Ferrari has entered the electric market. It isn’t going so well. This car was designed by Jony Ive, the guy who designed iPhones and iMacs and even Apple’s new corporate headquarters.

When you read about the design, about the craftily integrated front and rear wings, about the airflow under the car, you appreciate the attention to every tiny detail that went into the design. But there’s this:

The wind tunnel has its way. If you look you can see the gap in front of the windscreen that air passes through underneath the front wing. The construct on the rear is similar but subtler. The elegant integration of aerodynamics is artistically unimpeachable. But, this is a Ferrari. We are not here for subtlety or even elegance (Dino excluded). This car is ridiculously fast, but not as fast as other electric supercars. Notably this is the first Ferrari to seat five.

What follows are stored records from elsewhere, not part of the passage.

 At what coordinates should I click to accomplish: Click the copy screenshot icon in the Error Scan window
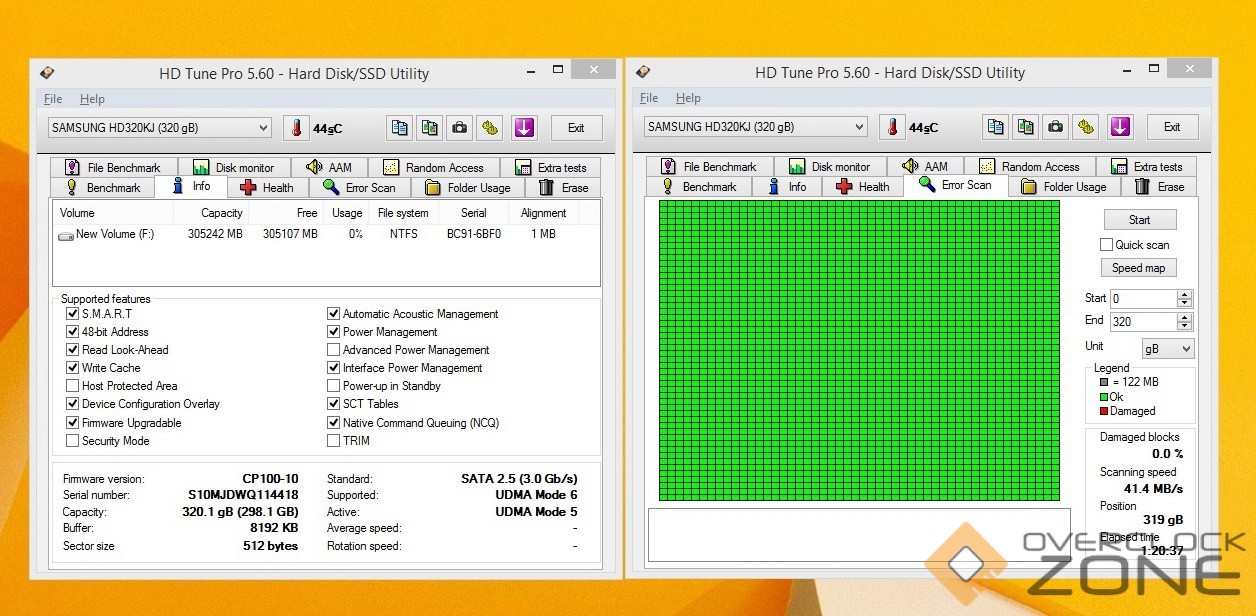[1025, 127]
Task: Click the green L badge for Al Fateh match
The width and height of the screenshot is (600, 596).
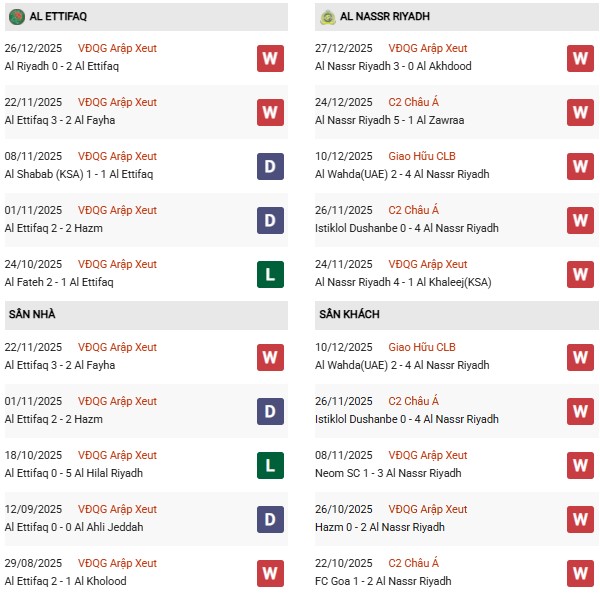Action: coord(270,274)
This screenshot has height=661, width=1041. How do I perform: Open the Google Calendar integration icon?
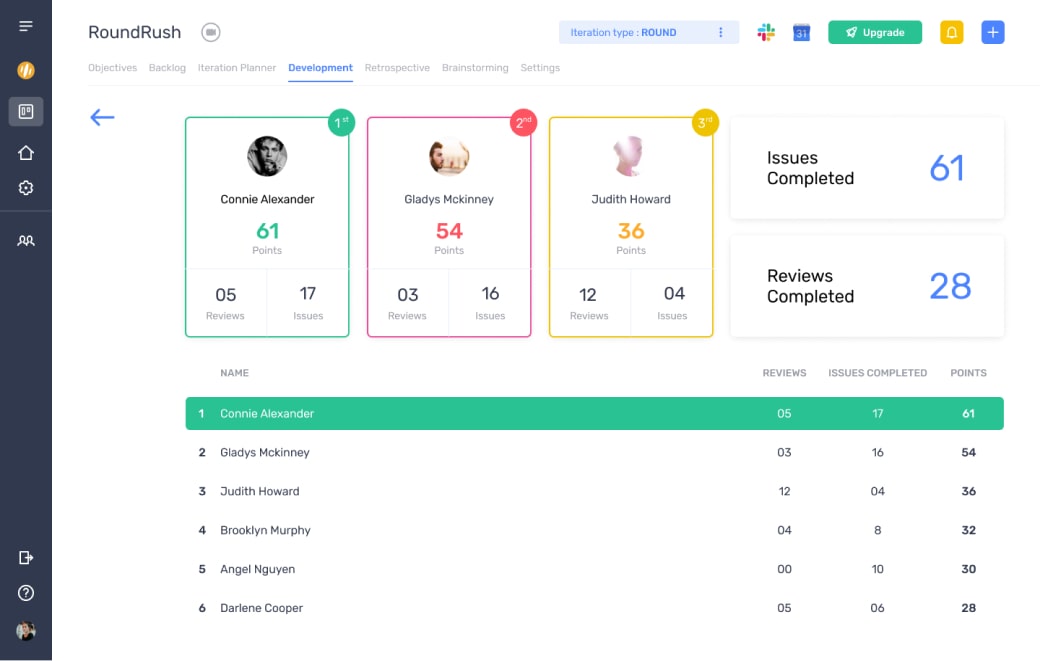coord(801,32)
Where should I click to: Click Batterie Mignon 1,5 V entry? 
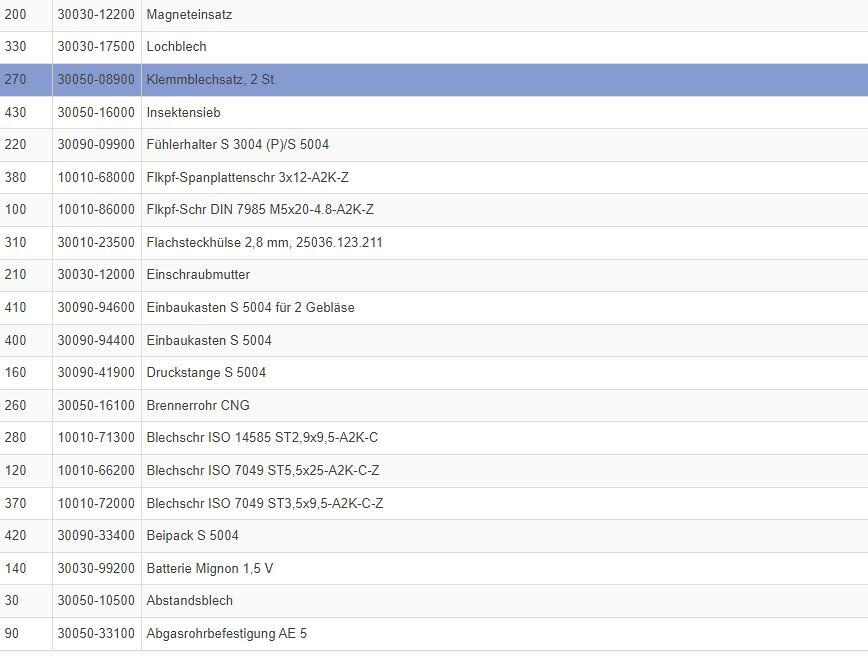[209, 568]
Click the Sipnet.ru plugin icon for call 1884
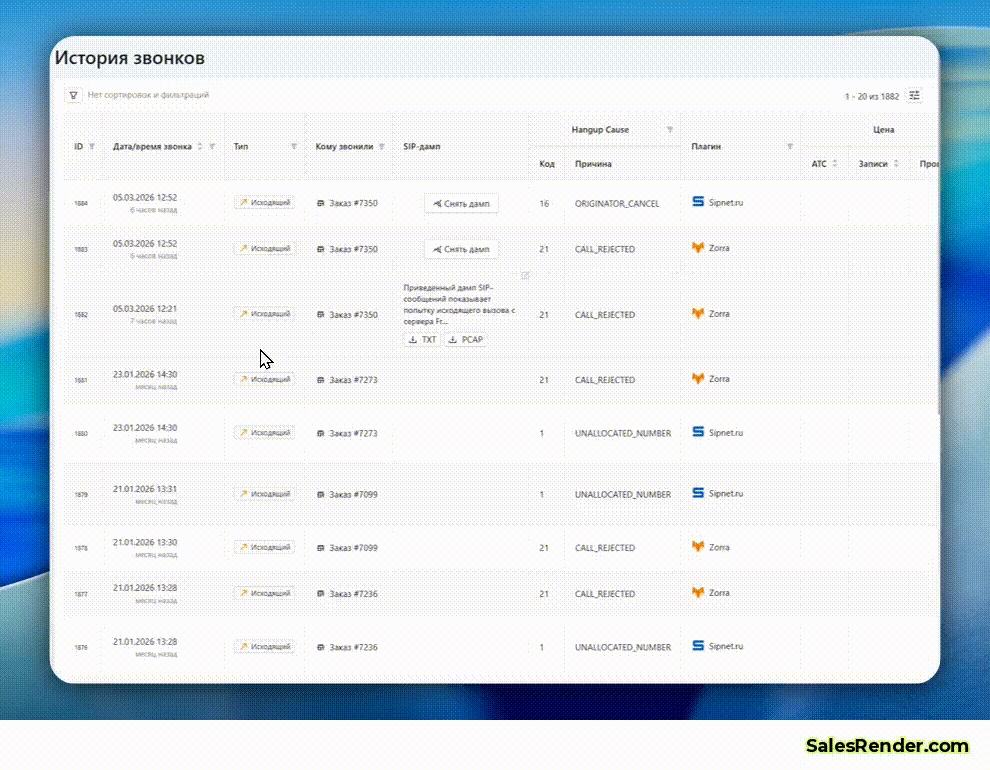The width and height of the screenshot is (990, 770). pos(697,201)
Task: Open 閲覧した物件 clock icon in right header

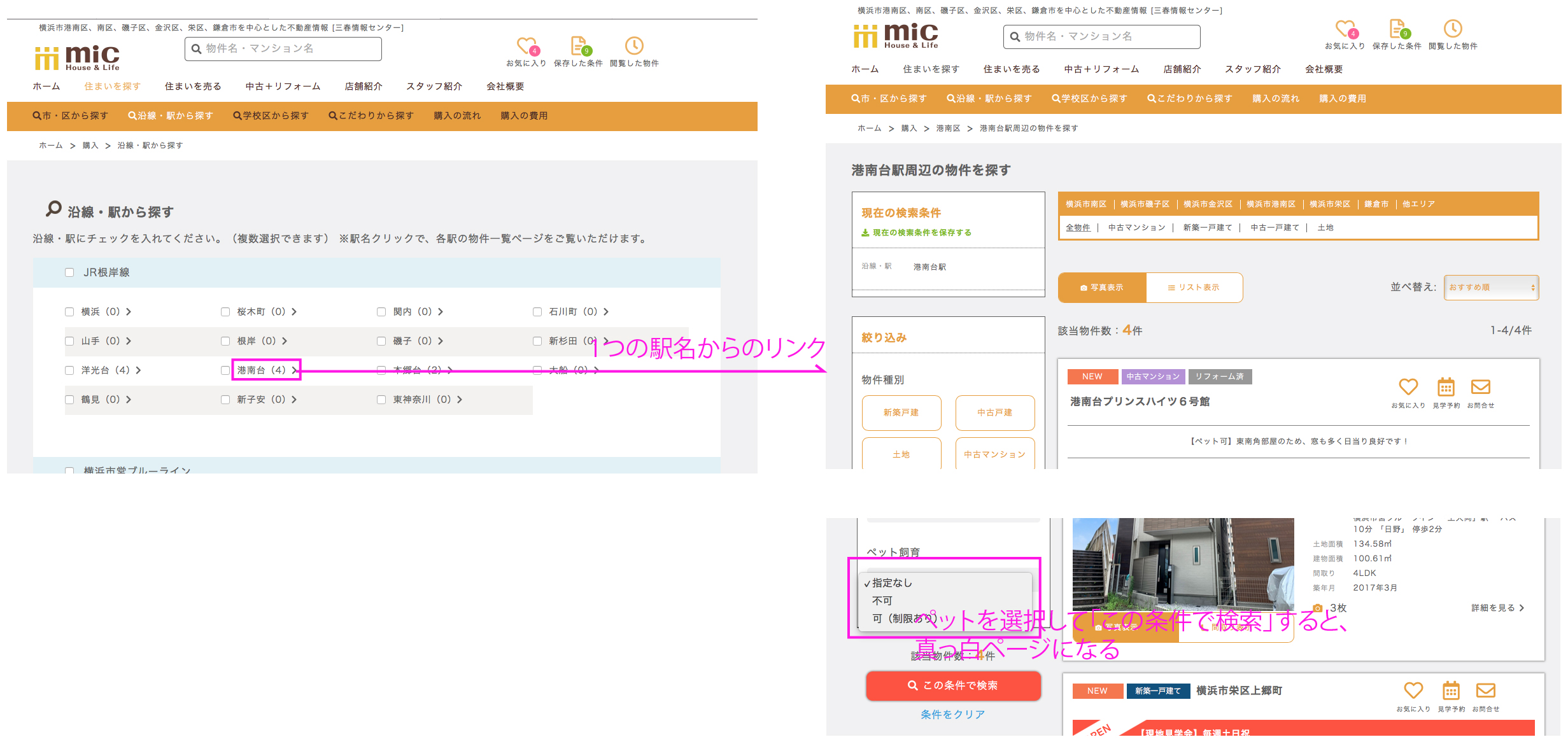Action: (1452, 29)
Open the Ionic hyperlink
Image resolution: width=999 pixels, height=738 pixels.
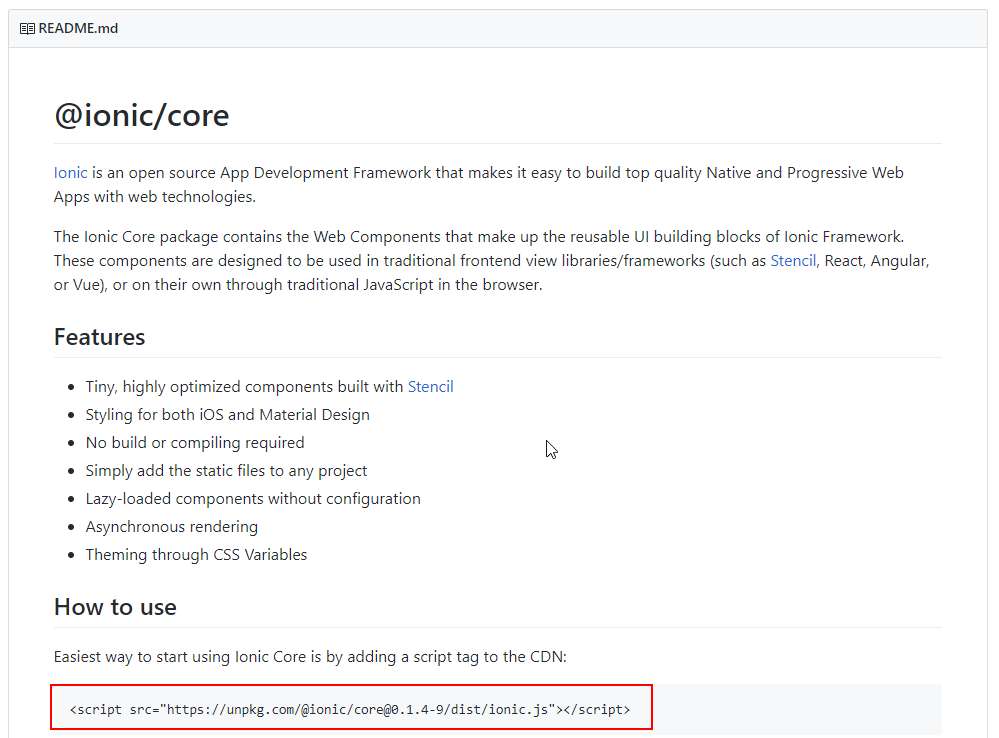point(70,172)
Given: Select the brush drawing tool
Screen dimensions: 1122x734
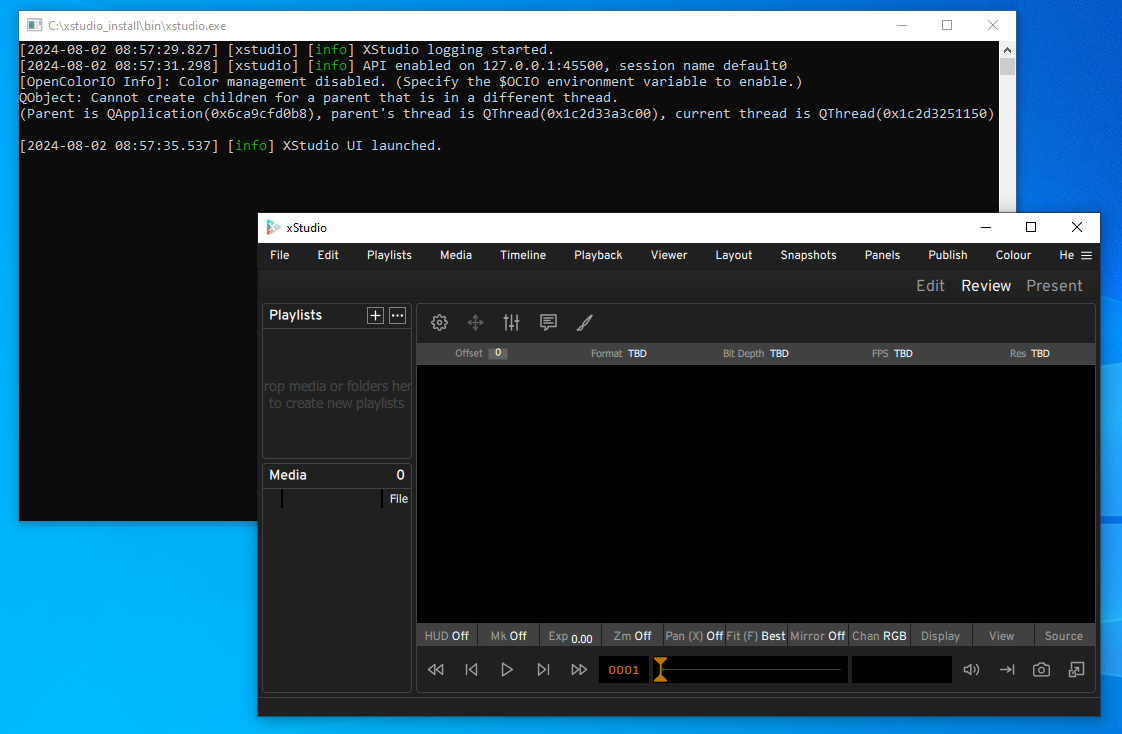Looking at the screenshot, I should tap(584, 322).
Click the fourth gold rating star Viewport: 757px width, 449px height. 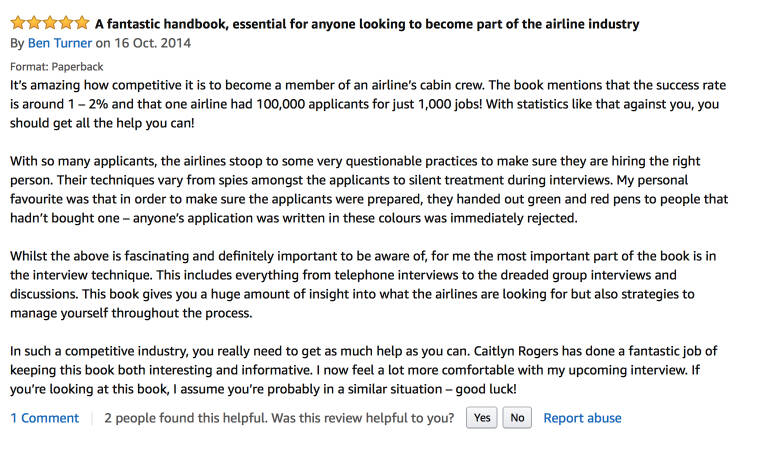tap(66, 23)
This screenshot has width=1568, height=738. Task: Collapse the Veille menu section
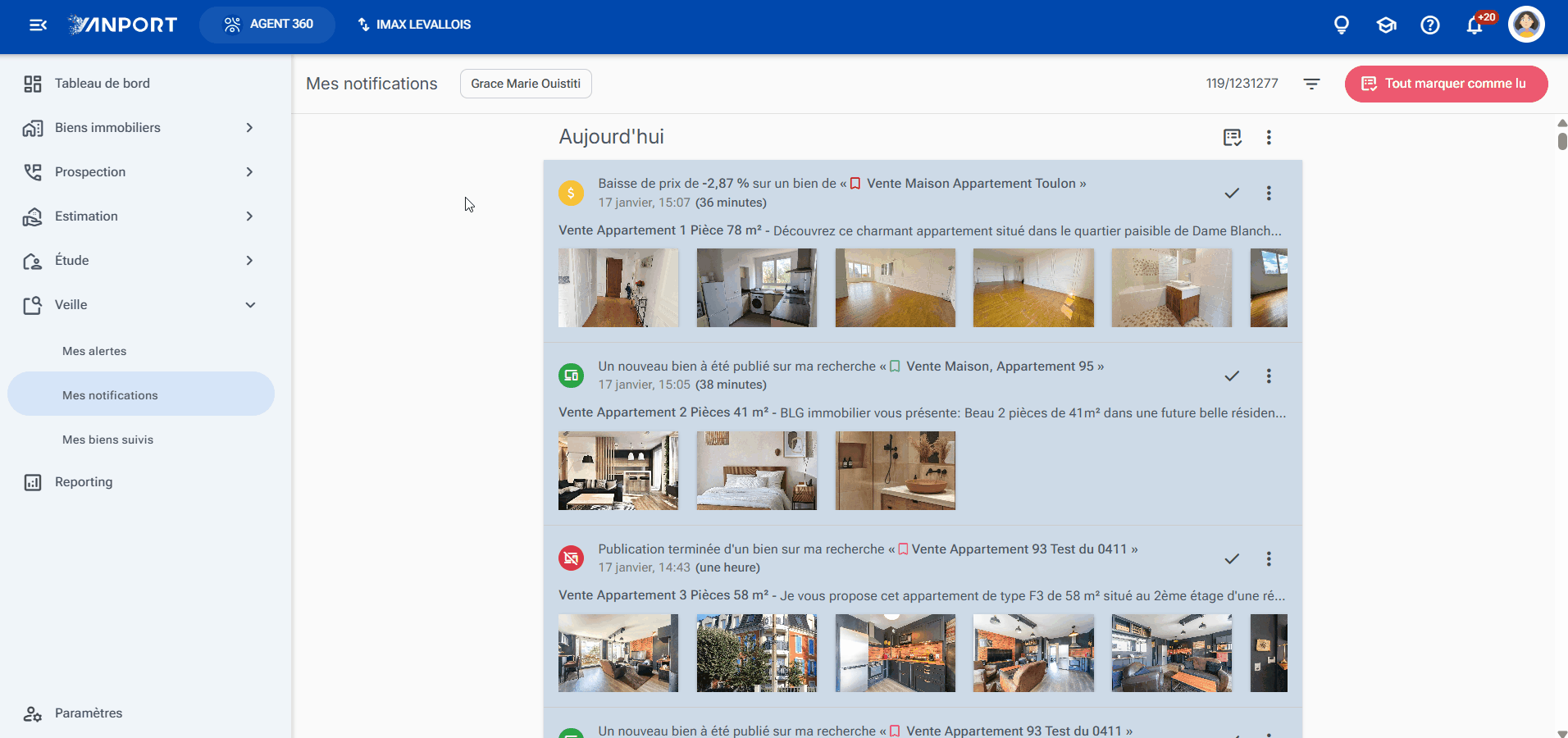click(250, 305)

The super-low-profile tires you see above are part of the answer to the biggest question for electric performance cars: How do you make a car with a thousand pounds of batteries turn? Tesla, in this space, is including on their upcoming supercar a SpaceX version with actual fucking (electrically powered) rockets to improve cornering. They will not make a measurable difference.

Honestly, were I the boss of a supercar company, I would certainly embrace aerodynamics in my electric entry, but I would embrace my heritage more, and put fat soft tires on the road and have the four wheel motors tuned to distribute the thrust for cornering (maybe the Ferrari does that already, but I haven’t heard about it). While I find many supercars absurdly macho — angular and fiddly — there is a middle ground out there.

Ferrari fans are not terribly impressed, and I believe it goes beyond performance numbers or styling that goes out of its way to be like a jelly bean. There’s something a roaring V12 engine directly behind your head can do that no electric motor will duplicate. It’s loud! Loud in the way an arena-rock concert is loud, invigorating and unnerving and isolating.

And for the male Ferrari drivers (which is almost all of them), it makes their testicles vibrate. And that is what they are paying the big bucks for.